If you are given the chance to design evaluation, getting to appreciate the 'human understanding’ element which makes valuable the elements of evaluation - such as:

  • the data cleanse; and

  • the codifying of data collected; and

  • the analysis of the data (what story does it tell?).

These important steps of evaluation, when handed over to surface level ‘technological solutions’ fail to capture the nuance, the associations, the human story within the data. If we care about the performance of the product we produce, we should care enough to invest some energy into the evaluation. This is why free-text answers to questions are so essential for genuine evaluation.

Challenges and how to address them:  

Many have said to me in the past, ‘yes, James, but it is hard to get anyone to fill in an evaluation, let alone write free-text!’ 

I’ve not found that to be the case. What has happened for my participants is that they clearly and genuinely believe that I am there ‘in service to the needs of’ the participants in the workshop. That I authentically believe in this and that I earnestly want to make sure I am improving and meeting their needs.

In short, my genuine intention is able to ’sell the benefit’ of the evaluation in a sincere, compelling way - and one in which the participant actually knows that I care about the surveys.  Consequently, I get consistently high percentage response rates for evaluations (95%-100%)… and high percentage rates for free text added to the free-text questions (25%-45%) free text comments provided. (95% if I REALLY sell it!)

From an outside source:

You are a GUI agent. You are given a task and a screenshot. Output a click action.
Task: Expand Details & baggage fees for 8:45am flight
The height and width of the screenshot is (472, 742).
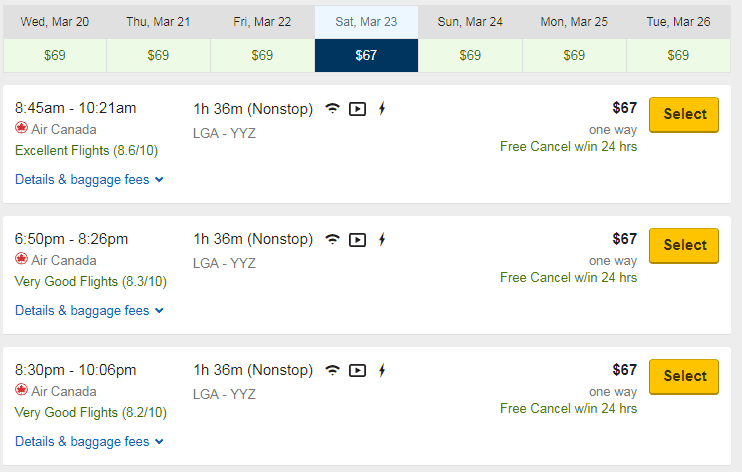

The take-away here is that without free-text questions, you can only test your assumptions but you can’t get new data… or, to put it more frankly, you can only test your current perspectives, you can’t get new perspectives, which is what you need if you are going to ‘look into your blind spots’….

 (WARNING – CYNICAL MOMENT AHEAD)

As one who is passionate about my own development, and feedback, on cyclical days, when there is a survey that does not have ‘free text’, I know that either the company, organisation, etc… does not understand the importance of quality evaluation, or they do, and they are not really engaged in or care about the participant / user feedback. 

When I am really cynical, I think that they merely want an easy, cost-effective, time-constrained method for the participant to ‘feel like’ they were given the opportunity to provide feedback, an most likely don’t even have a system for actually incorporating the feedback that they are asking us to take the time to give.

If you are passionate about not only the ‘input’, and not only the ‘output’ of the thing you are evaluating, but you want to ensure it meets the ‘outcome’ and ‘impact’ - then please, invest in good evaluation that includes free-text - and a system to use this feedback for the benefit of the product. It is, in my opinion, a level of respect that is required when assign people to take the time to evaluate your intervention!